What to Know
- Penn Station undergoes critical infrastructure repairs and upgrades for 8 weeks this summer; repairs are being made on 4 to 6 tracks
- Amtrak said no changes will be made to Acela service, but some trains on Northeast Regional and other services will be canceled or truncated
- LIRR and NJ Transit have not released their service plans during the Penn Station overhaul between July 10 and Sept. 1
Amtrak on Tuesday released its long-awaited summer service plan for an eight-week work project that will hamper travel in and out of New York, but make critical infrastructure upgrades at Penn Station, the nation’s busiest rail terminal.
Commuters are already dreading what Gov. Andrew Cuomo has predicted will be a "summer of hell," after a chaotic spring for NJ Transit and Long Island Rail Road riders.
An announcement is expected soon on how NJ Transit and LIRR will be affected. The two commuter lines carry hundreds of thousands people each weekday.
The modified schedule will last between July 10 and Sept. 1, with additional work lasting through June 2018, Amtrak said.
The renewal plan accelerates years of planned improvements to track, switch and other infrastructure at Penn Station, which has seen a number of derailments, power issues and other infrastructure problems in recent months.
Amtrak said no changes will be made this summer to the speedy Acela Express, its premium service on the heavily trafficked Northeast Corridor.
But service will be reduced between New York and Washington, D.C., and between New York and Harrisburg, Pennsylvania.
The Northeast Regional service will see three round trips, or six total trains, canceled each day between New York and Washington, D.C. Service between New York and Boston will operate normally.
Some trains will be truncated on the Keystone and Crescent services. Changes to the Empire service, which operates between Niagara Falls, Albany and New York, has not been announced, but reports have said those trains could be diverted from Penn Station to Grand Central Terminal.
Keystone service, which operates between Harrisburg, Philadelphia and New York, will see three of its round-trip trains, or six total trains, start and end in Philadelphia. One more round-trip train will start and end in Newark, New Jersey. Service between Philadelphia and Harrisburg will operate as normal.

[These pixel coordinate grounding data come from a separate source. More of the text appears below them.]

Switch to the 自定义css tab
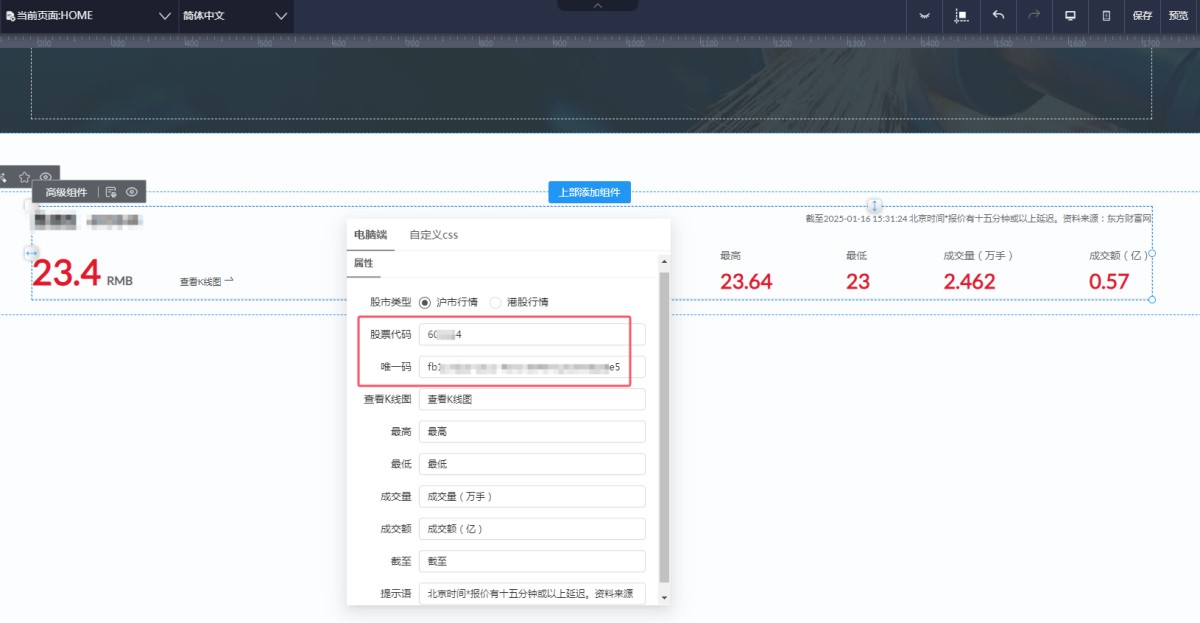Viewport: 1200px width, 623px height. 433,235
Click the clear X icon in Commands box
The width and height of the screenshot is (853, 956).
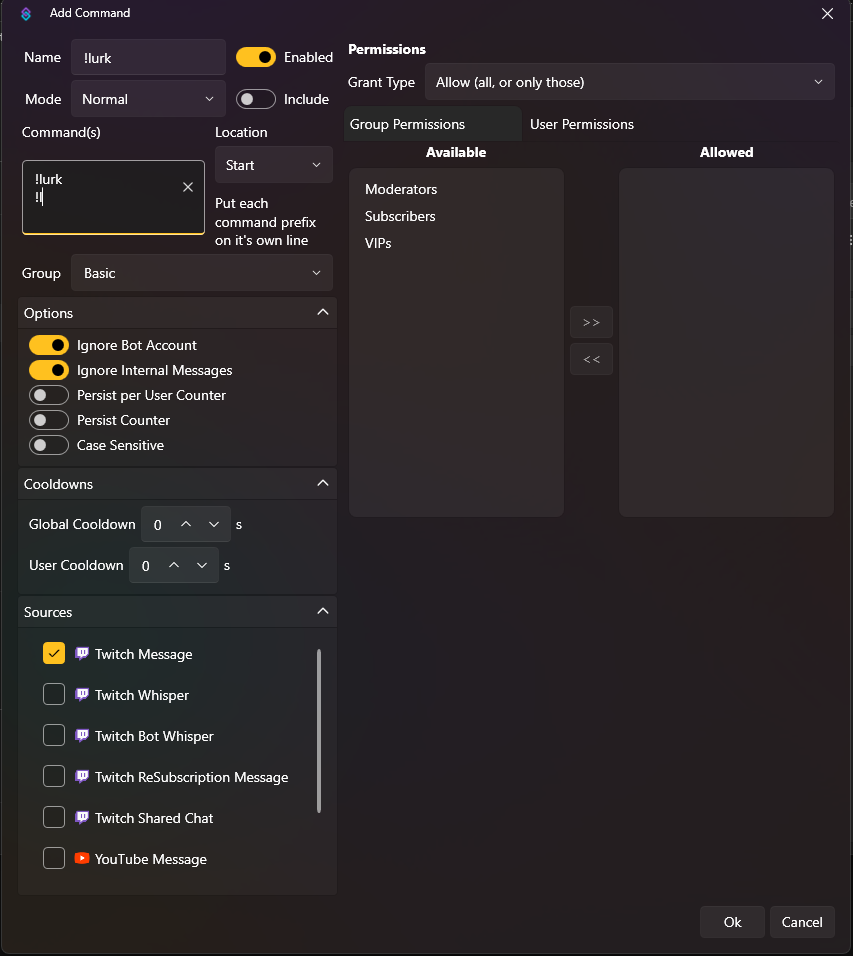click(x=188, y=187)
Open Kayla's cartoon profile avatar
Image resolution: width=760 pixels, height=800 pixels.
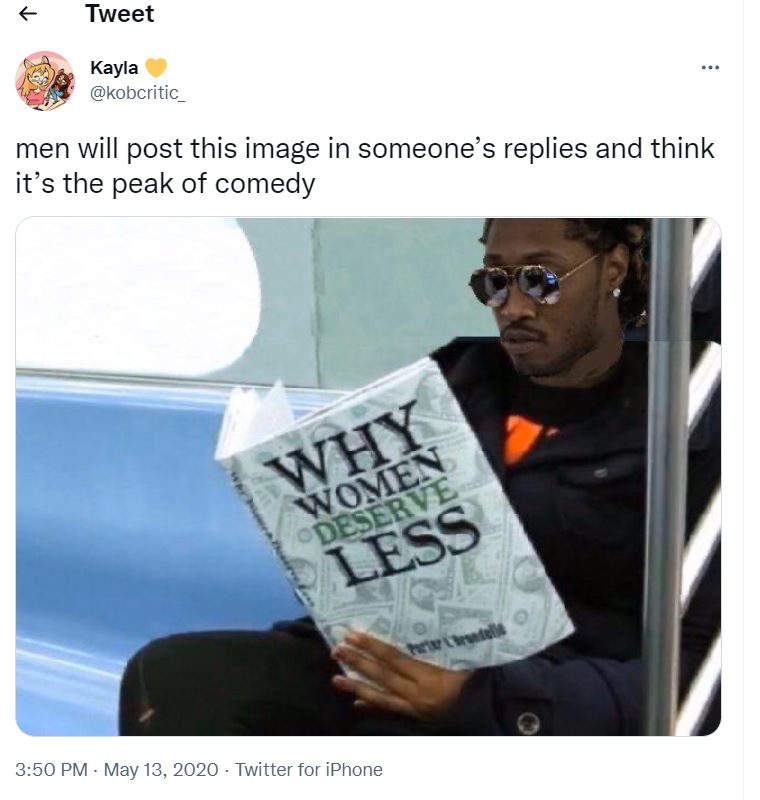[45, 81]
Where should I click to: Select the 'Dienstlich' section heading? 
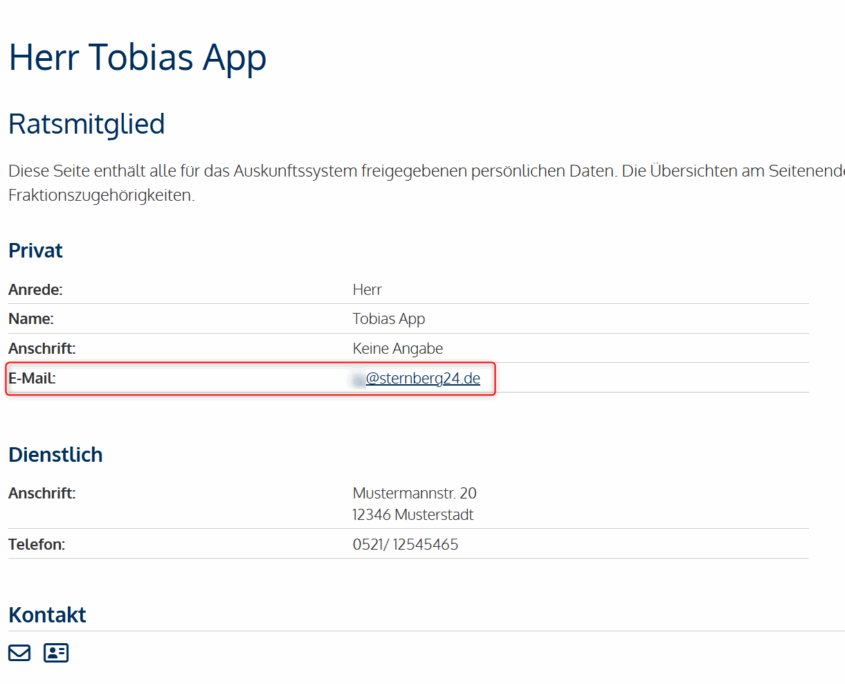point(55,454)
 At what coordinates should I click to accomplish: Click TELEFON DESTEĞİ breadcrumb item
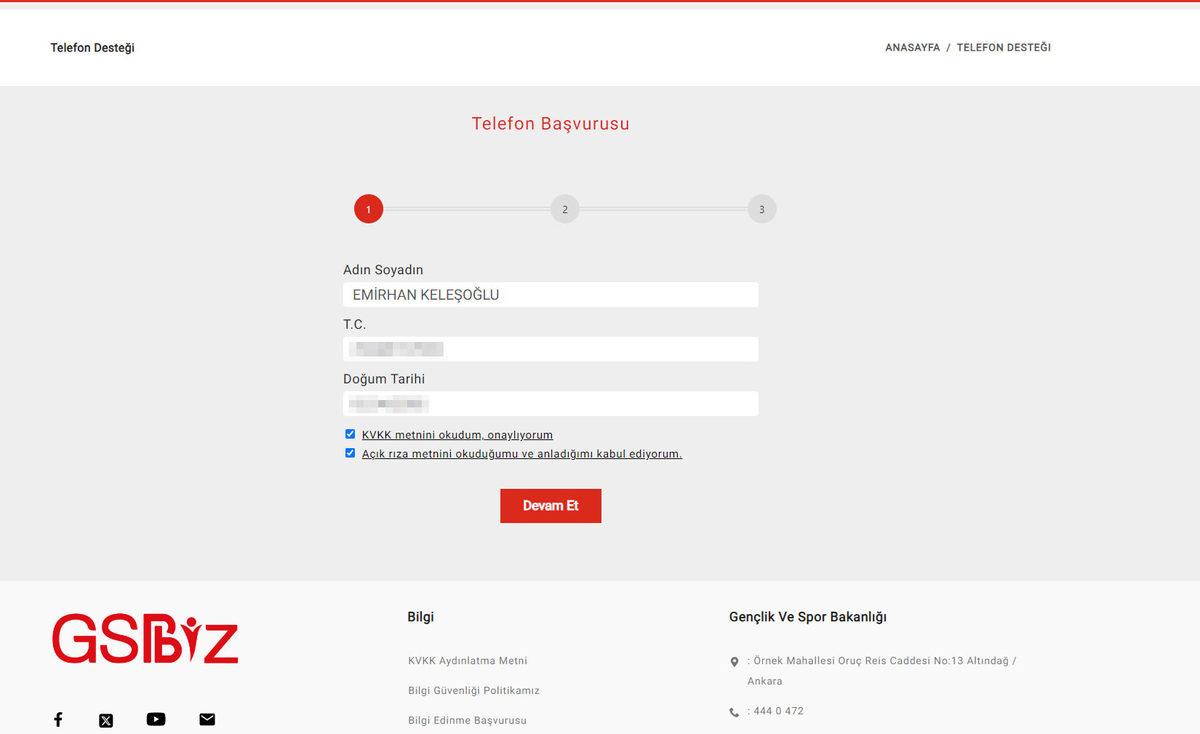point(1003,47)
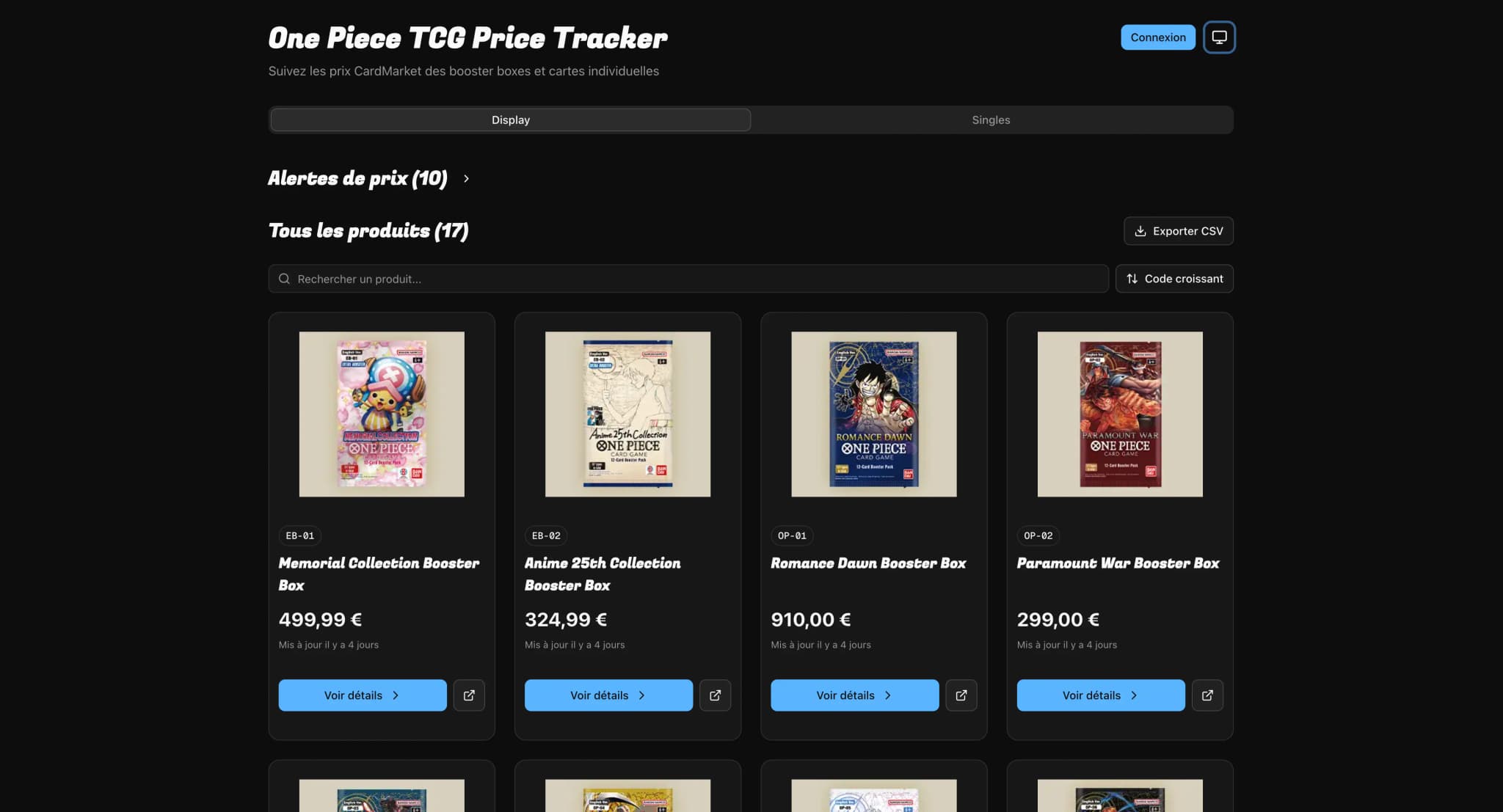This screenshot has height=812, width=1503.
Task: Click the Anime 25th Collection pack image
Action: [627, 414]
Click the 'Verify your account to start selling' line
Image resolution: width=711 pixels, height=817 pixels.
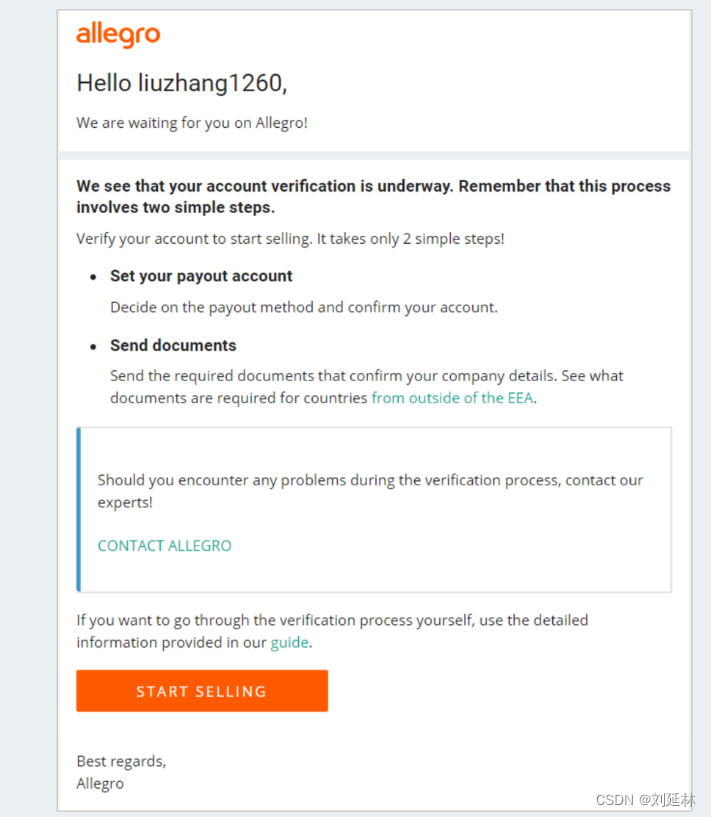(x=290, y=239)
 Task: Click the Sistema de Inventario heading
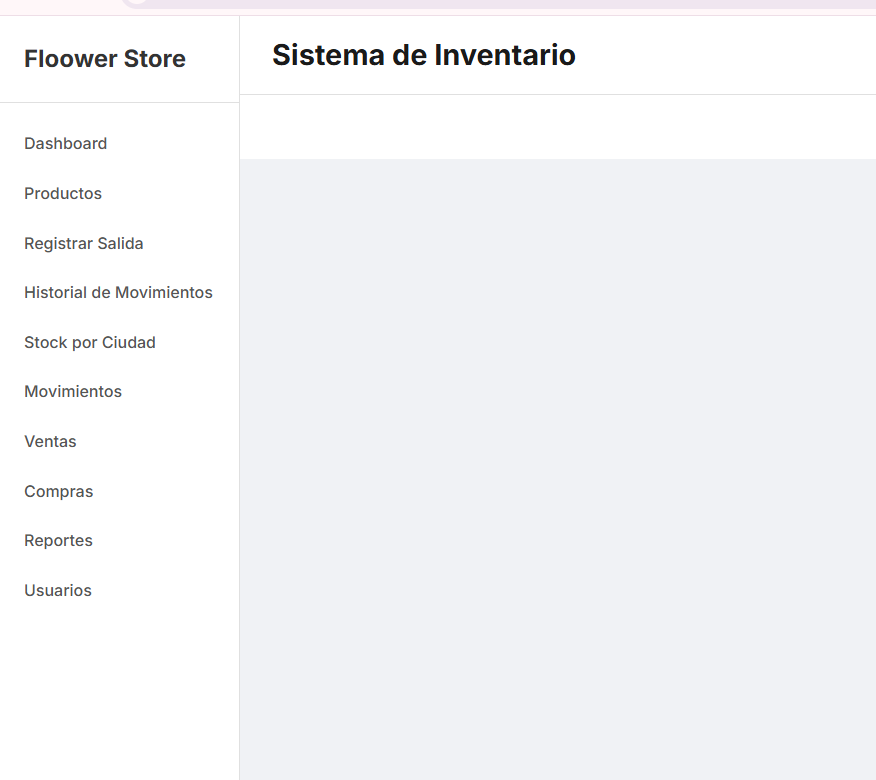pyautogui.click(x=424, y=55)
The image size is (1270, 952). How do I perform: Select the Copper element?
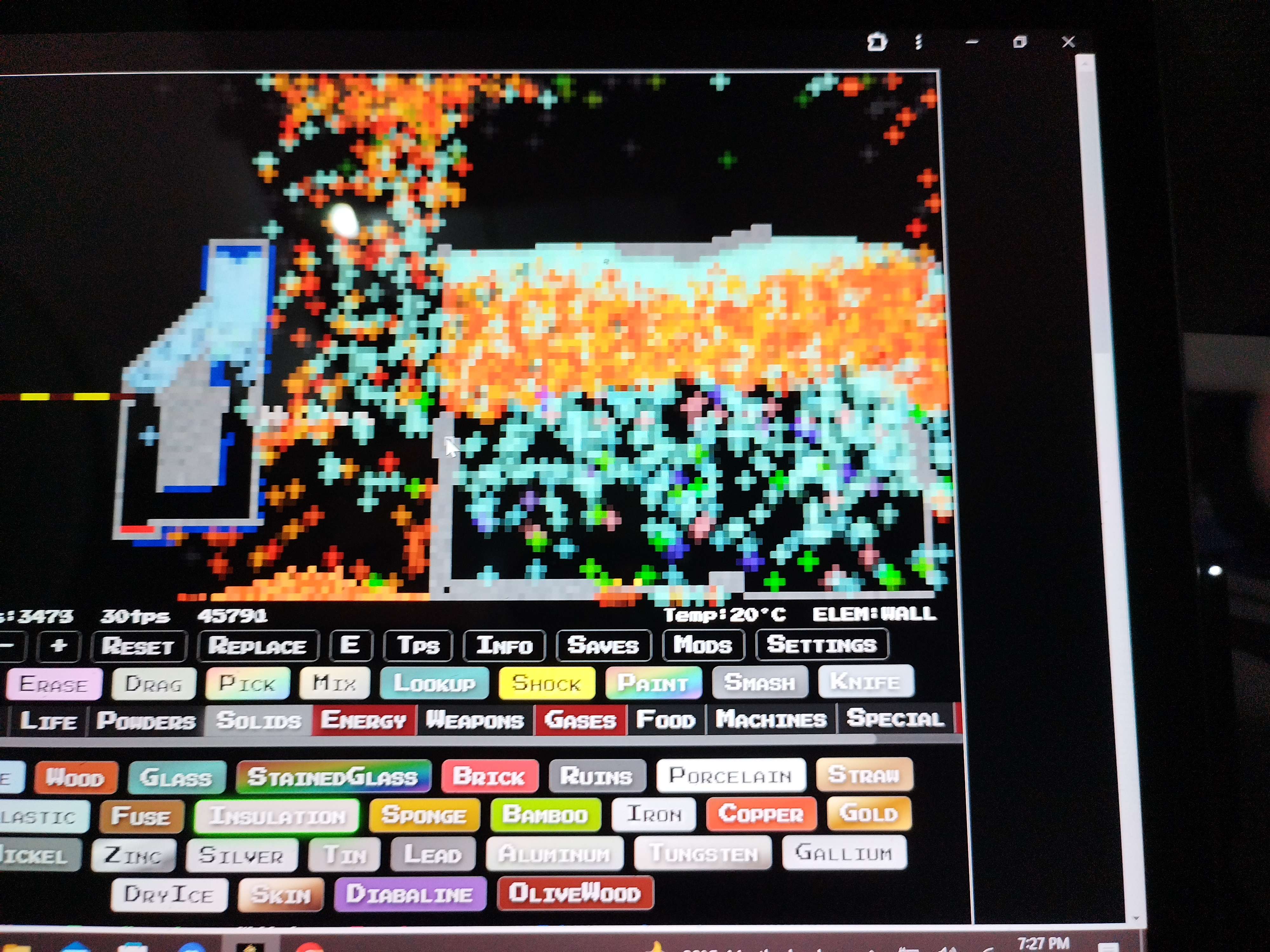pyautogui.click(x=761, y=814)
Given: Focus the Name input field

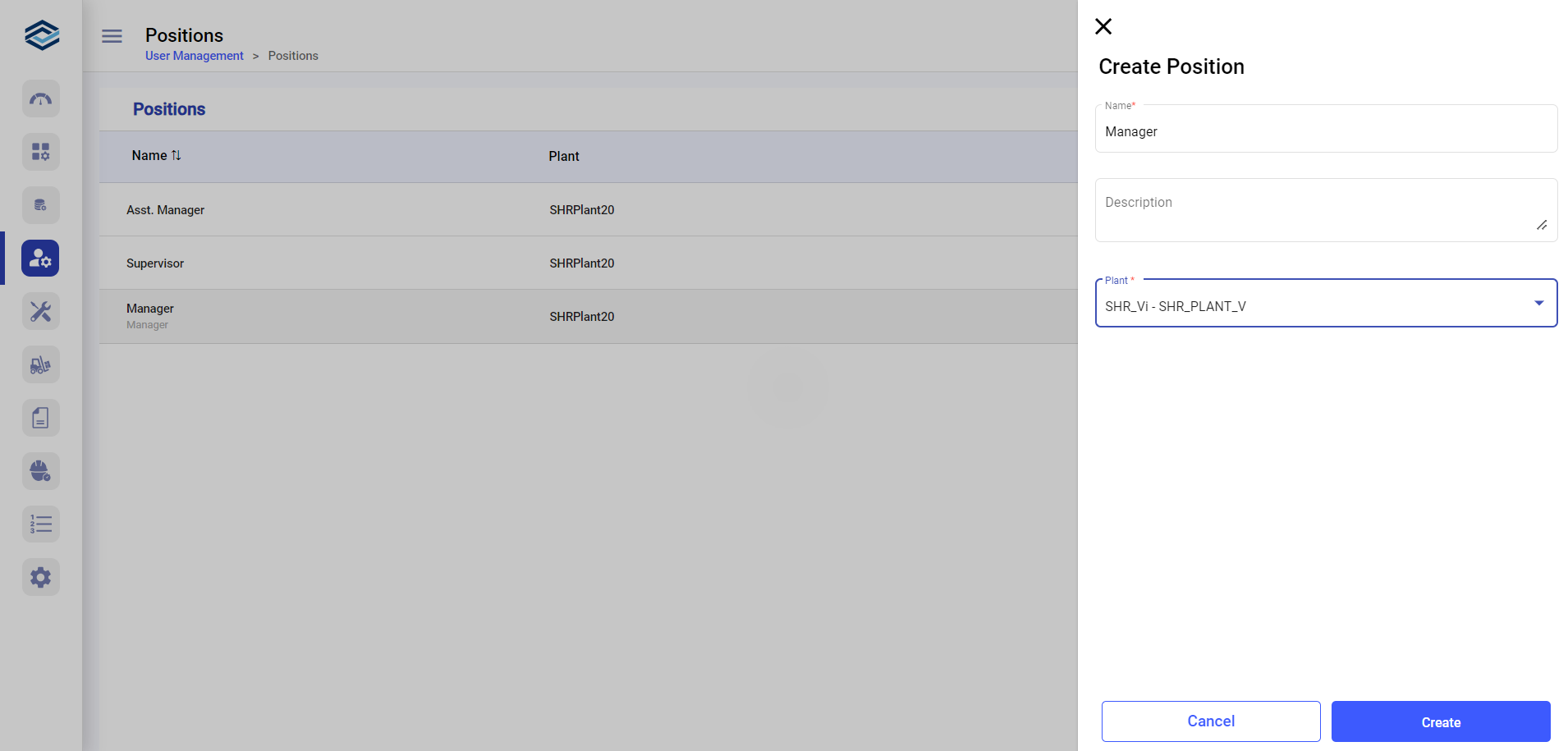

Crescent service, which operates between New York and New Orleans, will originate and terminate in Washington, D.C. daily during the work period. Connections will be provided on other Northeast Corridor trains, Amtrak said.
This summer’s work should help Penn Station handle an almost 3 million increase in passengers over the past 10 years. More than 10.4 million inter-city passengers travel through the station each year, and more than 450,000 commuters each day. More than 1,300 trains traverse the station's web of rails each day, Amtrak said.
The summer repairs are expected to close three of the station's 21 tracks at a time for the duration of the eight-week period.
Amtrak is the owner and operator of Penn Station. The agency announced the summer repair project in April after two derailments and other major service disruptions highlighted the station's aging infrastructure. The replacement of aging tracks and other equipment, much of which dates to the 1970s, initially was scheduled to be completed over a two- or three-year period, mainly on nights and weekends. But the recent problems prompted Amtrak to condense the process to include weekdays.
Both recent derailments, one on March 24 and another on April 3, occurred in the general area of Interlocking A, though they were unrelated and caused by different factors, Amtrak officials have said. The April derailment, caused by aging wooden cross-ties underneath the rails, knocked out eight of the station's 21 tracks for several days, causing extensive service disruptions.
Riders on NJ Transit's Morris & Essex Midtown Direct line are expected to be affected by the Penn Station summer work; they'll be diverted to Hoboken during the project, and from there, they'll be able to transfer for free to the PATH or the ferry, Gov. Christie said Tuesday. No other NJ Transit lines are expected to be affected.
Many LIRR riders are already expected to be diverted from Penn Station to either Atlantic Terminal in Brooklyn or Hunters Point or Jamaica in Queens. Cuomo said Tuesday that the state will set up alternatives for LIRR commuters, including a high-speed ferry, park-and-ride sites along the Long Island Expressway where drivers can carpool and get free tolls, free buses from Nassau and Suffolk, and the addition of new HOV lanes.